*** Opening Records shown ***

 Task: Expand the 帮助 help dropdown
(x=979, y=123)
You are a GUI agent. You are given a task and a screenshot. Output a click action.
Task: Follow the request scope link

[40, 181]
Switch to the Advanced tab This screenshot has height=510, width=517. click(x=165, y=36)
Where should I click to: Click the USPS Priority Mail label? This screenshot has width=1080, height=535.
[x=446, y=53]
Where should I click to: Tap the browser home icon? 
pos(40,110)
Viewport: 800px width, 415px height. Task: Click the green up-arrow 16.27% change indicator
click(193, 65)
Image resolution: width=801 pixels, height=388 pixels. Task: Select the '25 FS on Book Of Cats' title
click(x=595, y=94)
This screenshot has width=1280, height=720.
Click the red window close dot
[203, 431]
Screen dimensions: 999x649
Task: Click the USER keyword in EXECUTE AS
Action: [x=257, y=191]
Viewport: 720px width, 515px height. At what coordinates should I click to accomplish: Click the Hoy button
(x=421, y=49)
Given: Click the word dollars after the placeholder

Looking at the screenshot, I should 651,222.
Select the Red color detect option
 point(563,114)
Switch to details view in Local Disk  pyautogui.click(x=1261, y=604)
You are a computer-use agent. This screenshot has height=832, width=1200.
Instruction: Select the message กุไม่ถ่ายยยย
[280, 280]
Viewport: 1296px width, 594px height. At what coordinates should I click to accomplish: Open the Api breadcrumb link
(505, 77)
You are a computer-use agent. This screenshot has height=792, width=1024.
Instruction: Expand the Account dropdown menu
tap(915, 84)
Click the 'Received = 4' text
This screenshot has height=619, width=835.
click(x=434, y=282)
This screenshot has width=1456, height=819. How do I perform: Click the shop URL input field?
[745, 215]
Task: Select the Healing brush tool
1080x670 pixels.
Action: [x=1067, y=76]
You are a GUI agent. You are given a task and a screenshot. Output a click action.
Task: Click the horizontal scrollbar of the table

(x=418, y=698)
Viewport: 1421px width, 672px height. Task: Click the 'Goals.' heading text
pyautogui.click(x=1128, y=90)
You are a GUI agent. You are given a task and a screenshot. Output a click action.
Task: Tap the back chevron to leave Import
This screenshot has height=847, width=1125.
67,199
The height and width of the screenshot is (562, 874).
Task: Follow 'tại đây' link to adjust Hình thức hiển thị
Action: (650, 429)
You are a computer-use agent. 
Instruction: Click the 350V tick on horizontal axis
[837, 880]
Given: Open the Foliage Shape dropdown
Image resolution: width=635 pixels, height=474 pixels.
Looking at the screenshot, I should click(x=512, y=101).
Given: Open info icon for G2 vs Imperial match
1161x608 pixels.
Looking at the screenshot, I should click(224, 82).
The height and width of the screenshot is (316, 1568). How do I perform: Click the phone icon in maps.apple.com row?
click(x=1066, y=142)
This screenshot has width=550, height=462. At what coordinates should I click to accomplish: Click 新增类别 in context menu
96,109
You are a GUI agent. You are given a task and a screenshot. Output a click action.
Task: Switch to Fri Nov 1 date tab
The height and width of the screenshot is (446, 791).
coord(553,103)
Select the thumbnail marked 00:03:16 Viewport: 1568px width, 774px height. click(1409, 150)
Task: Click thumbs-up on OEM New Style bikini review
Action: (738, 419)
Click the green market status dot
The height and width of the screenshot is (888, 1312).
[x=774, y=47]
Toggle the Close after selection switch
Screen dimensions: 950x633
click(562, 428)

*** Closing Records shown ***

*What you have to do*: Type out the material again, matching every line.

*Problem solution*:
 Task: Expand the 帮助 help dropdown
(x=979, y=123)
You are a GUI agent. You are given a task and a screenshot. Output a click action.
Task: Follow the request scope link

[40, 181]
Switch to the Advanced tab This screenshot has height=510, width=517. click(x=165, y=36)
Where should I click to: Click the USPS Priority Mail label? This screenshot has width=1080, height=535.
[x=446, y=53]
Where should I click to: Tap the browser home icon? 
pos(40,110)
Viewport: 800px width, 415px height. Task: Click the green up-arrow 16.27% change indicator
click(193, 65)
Image resolution: width=801 pixels, height=388 pixels. Task: Select the '25 FS on Book Of Cats' title
click(x=595, y=94)
This screenshot has width=1280, height=720.
Click the red window close dot
[203, 431]
Screen dimensions: 999x649
Task: Click the USER keyword in EXECUTE AS
Action: [x=257, y=191]
Viewport: 720px width, 515px height. At what coordinates should I click to accomplish: Click the Hoy button
(x=421, y=49)
Given: Click the word dollars after the placeholder

Looking at the screenshot, I should 651,222.
Select the Red color detect option
 point(563,114)
Switch to details view in Local Disk  pyautogui.click(x=1261, y=604)
You are a computer-use agent. This screenshot has height=832, width=1200.
Instruction: Select the message กุไม่ถ่ายยยย
[280, 280]
Viewport: 1296px width, 594px height. At what coordinates should I click to accomplish: Open the Api breadcrumb link
(505, 77)
You are a computer-use agent. This screenshot has height=792, width=1024.
Instruction: Expand the Account dropdown menu
tap(915, 84)
Click the 'Received = 4' text
This screenshot has height=619, width=835.
click(x=434, y=282)
This screenshot has width=1456, height=819. How do I perform: Click the shop URL input field?
[745, 215]
Task: Select the Healing brush tool
1080x670 pixels.
Action: [x=1067, y=76]
You are a GUI agent. You are given a task and a screenshot. Output a click action.
Task: Click the horizontal scrollbar of the table

(x=418, y=698)
Viewport: 1421px width, 672px height. Task: Click the 'Goals.' heading text
pyautogui.click(x=1128, y=90)
You are a GUI agent. You are given a task and a screenshot. Output a click action.
Task: Tap the back chevron to leave Import
This screenshot has height=847, width=1125.
67,199
The height and width of the screenshot is (562, 874).
Task: Follow 'tại đây' link to adjust Hình thức hiển thị
Action: (650, 429)
You are a computer-use agent. 
Instruction: Click the 350V tick on horizontal axis
[837, 880]
Given: Open the Foliage Shape dropdown
Image resolution: width=635 pixels, height=474 pixels.
Looking at the screenshot, I should click(x=512, y=101).
Given: Open info icon for G2 vs Imperial match
1161x608 pixels.
Looking at the screenshot, I should click(224, 82).
The height and width of the screenshot is (316, 1568). How do I perform: Click the phone icon in maps.apple.com row?
click(x=1066, y=142)
This screenshot has width=550, height=462. At what coordinates should I click to accomplish: Click 新增类别 in context menu
96,109
You are a GUI agent. You are given a task and a screenshot. Output a click action.
Task: Switch to Fri Nov 1 date tab
The height and width of the screenshot is (446, 791).
coord(553,103)
Select the thumbnail marked 00:03:16 Viewport: 1568px width, 774px height. click(1409, 150)
Task: Click thumbs-up on OEM New Style bikini review
Action: (738, 419)
Click the green market status dot
The height and width of the screenshot is (888, 1312).
[x=774, y=47]
Toggle the Close after selection switch
Screen dimensions: 950x633
click(562, 428)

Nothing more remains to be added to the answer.